Quarterly Outlook • March 2024

Prices Rally Despite Slaughter Totals Exceeding Pig Crop Trend

Dave Weaber
4 min read

Production Summary

Slaughter totals are far outpacing USDA pig crop estimates, and I expect that the USDA will again make a large revision to pig crop numbers in the next Hogs and Pigs Report.

For the December-February quarter, slaughter surpassed the pig crop by 250,000 to 300,000 head per month. I continue to think that limited gilt retention is playing a role in the decline of the breeding herd and is partly behind the discrepancy between the slaughter and pig crop totals.

Meanwhile, sow herd liquidation continues at an aggressive pace. Year to date, sow slaughter is up 4.7% year over year (YOY) through the first seven weeks of 2024, resulting in the removal of an extra 20,000 sows from the breeding herd compared with last year.

When combined with December 2023’s 16,000-head increase versus December 2022, sow slaughter has risen by 36,000 head since the USDA’s December 1 Hogs and Pigs Report. This alone would reduce total sow numbers by 0.6% from the December 1 total to March 1, 2024.

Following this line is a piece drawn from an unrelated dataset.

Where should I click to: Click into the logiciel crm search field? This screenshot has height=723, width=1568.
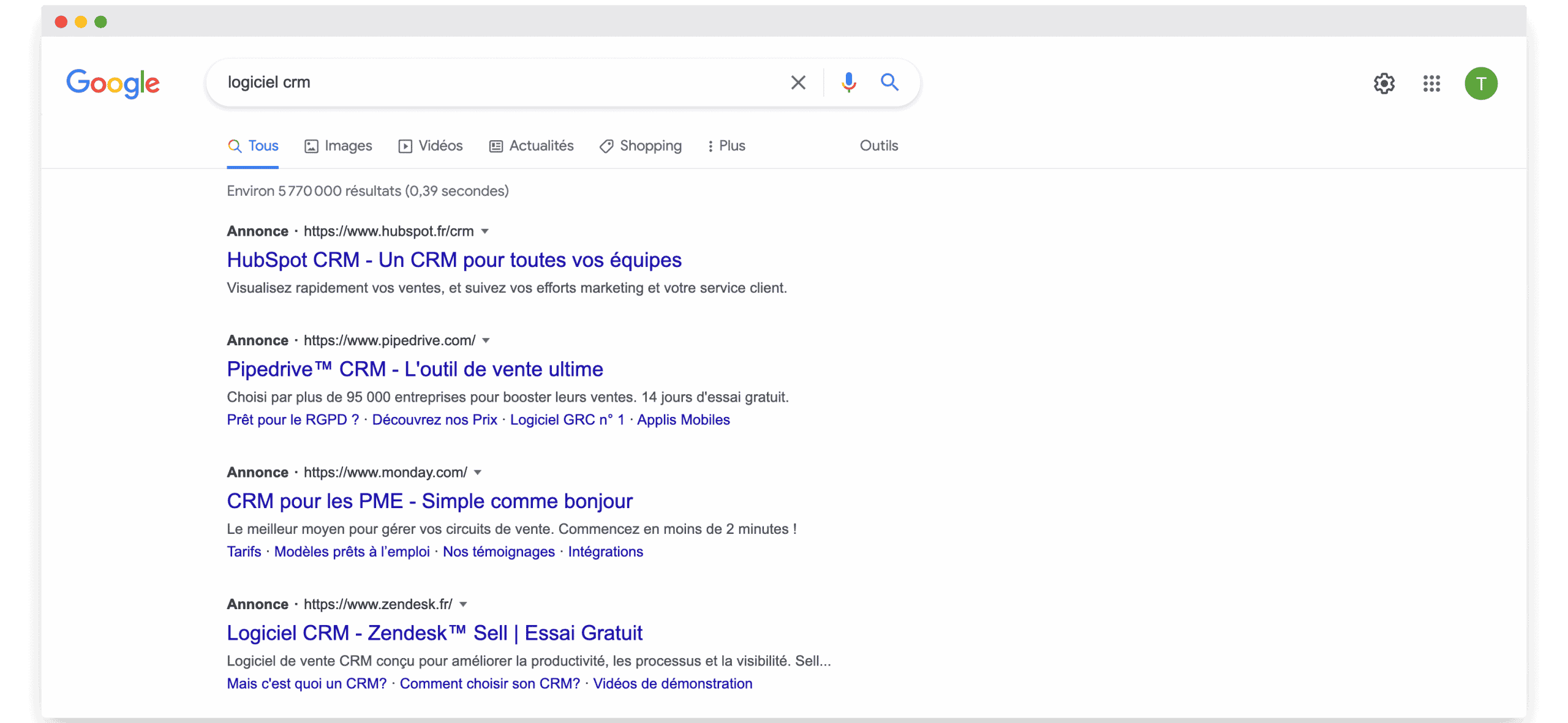490,83
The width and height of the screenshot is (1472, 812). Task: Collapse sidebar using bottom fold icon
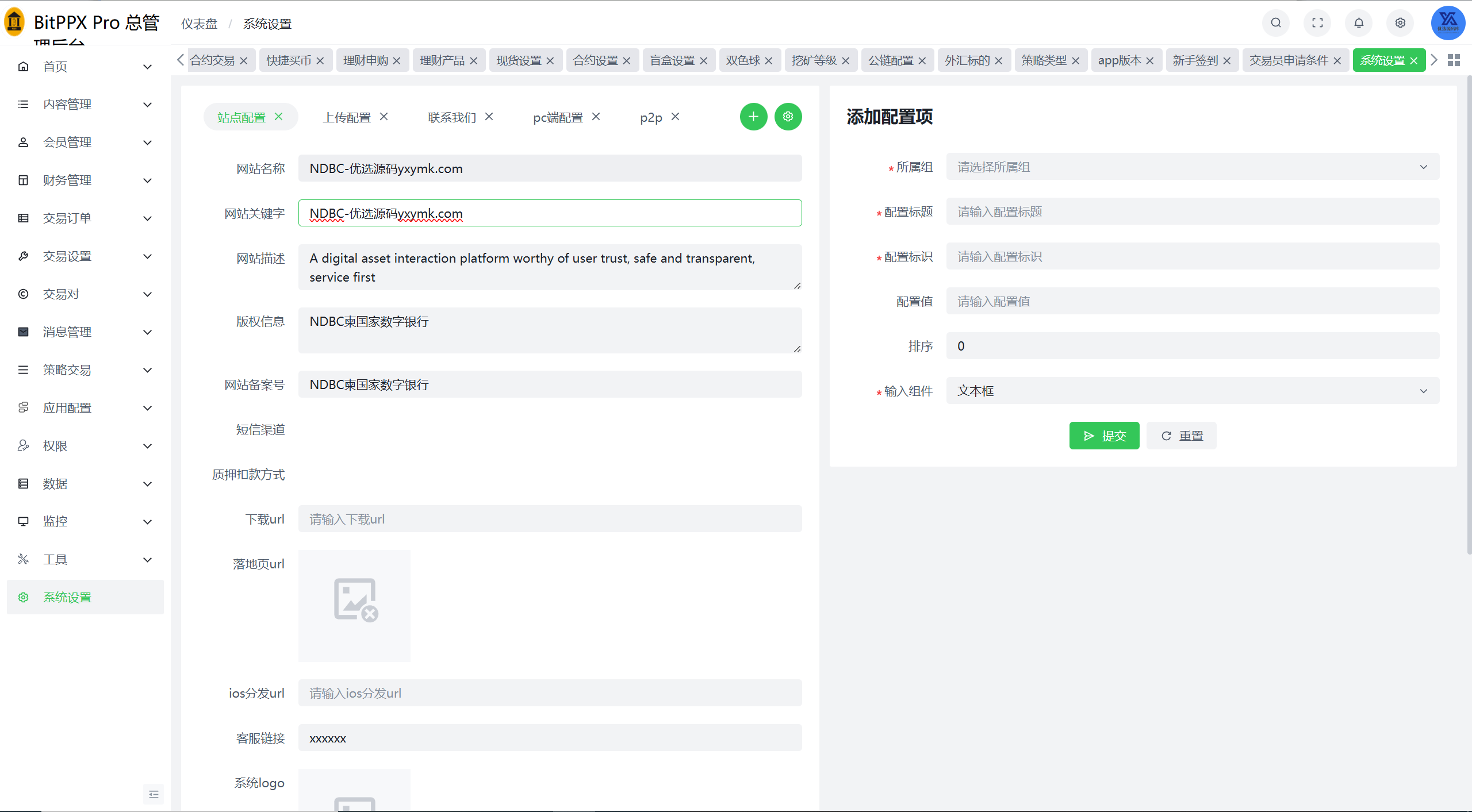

Current Forecast numbers for Pork, Q2 2024

Feed costs are expected to decline an additional $10/head during the next four to six months, further improving margin prospects.

Price Summary

Feed prices have nearly reached four-year lows, with February corn futures down almost 38% versus a year earlier and soybean meal prices down 19% during the same period. This translates to about $28/head lower feed costs over the past 12 months. Feed costs are expected to decline an additional $10/head during the next four to six months, further improving margin prospects.

The rally in lean hog futures contract prices that began in early January 2024, when the summer contracts were trading in the high $80s/cwt to low $90s/cwt, had given producers a little hope that as the summer approached, the staggering losses that the industry had suffered during the previous 16 months would narrow to near break-even levels.

The rally has pushed summer lean hog contracts into the $102/cwt to $104/cwt range. When combined with lower-trending feed costs, it puts average forecast profits using the Iowa State farrow-to-finish models in the low to mid-$30s/head range. I expect Q2 2024 producer-sold barrow and gilt prices to average about $93/cwt, ranging from $82/cwt in early April to more than $104/cwt in late June
(see Chart).

Chart - Market Hog Prices Rally Despite Larger-Than-Expected Supplies

I expect that the normal seasonal price pattern will play out again in the second half of 2024.

By mid-July, pork wholesale cutout values are expected to rally to the low $120s/cwt, 7% to 9% above year-earlier levels. This is likely to push producer-sold barrow and gilt prices higher as well, to around $110/cwt to $115/cwt.

I expect that the normal seasonal price pattern will play out again in the second half of 2024. After peaking in the summer, prices will likely trade lower to levels that will result in breakevens or losses, depending largely on corn market trends in the second half of the year.

Production and Price Dynamics

The industry consensus holds that sow slaughter totals above 57,000 head per week result in sow herd liquidation. During the 11 weeks since the last Hogs and Pigs Report sow herd total, the industry has removed more than 56,000 head, or 0.9% of the breeding herd.

The lack of gilt replacements and increased on-farm sow mortality will lead to a larger YOY decline in the breeding herd. Industry sources indicate that sow mortality levels are at record highs, exceeding 15%. This is likely because of a combination of seasonally increased disease pressure and reproduction-related sow deaths.

I expect that we could see another 3% or greater decline in breeding herd numbers in the March 2024 USDA Hogs and Pigs Report. The biggest challenge and risk for the industry will be if the report shows further productivity gains in pigs per litter that offset the decline in potential litters born.

As you evaluate strategies, consider that there could be more news of bullish factors entering the spring and summer market.

The recent rally in lean hog futures contract prices has pushed summer contracts (June, July and August 2024) to levels where many producers can lock in forward profits through hedging using futures or options or purchasing government-subsidized Livestock Risk Protection insurance policies.

Producers evaluating risk management strategies need to weigh their options on programs that can protect equity and summer profits while establishing a solid floor price to limit losses for the late third and fourth quarters. As you evaluate strategies, consider that there could be more news of bullish factors entering the spring and summer market.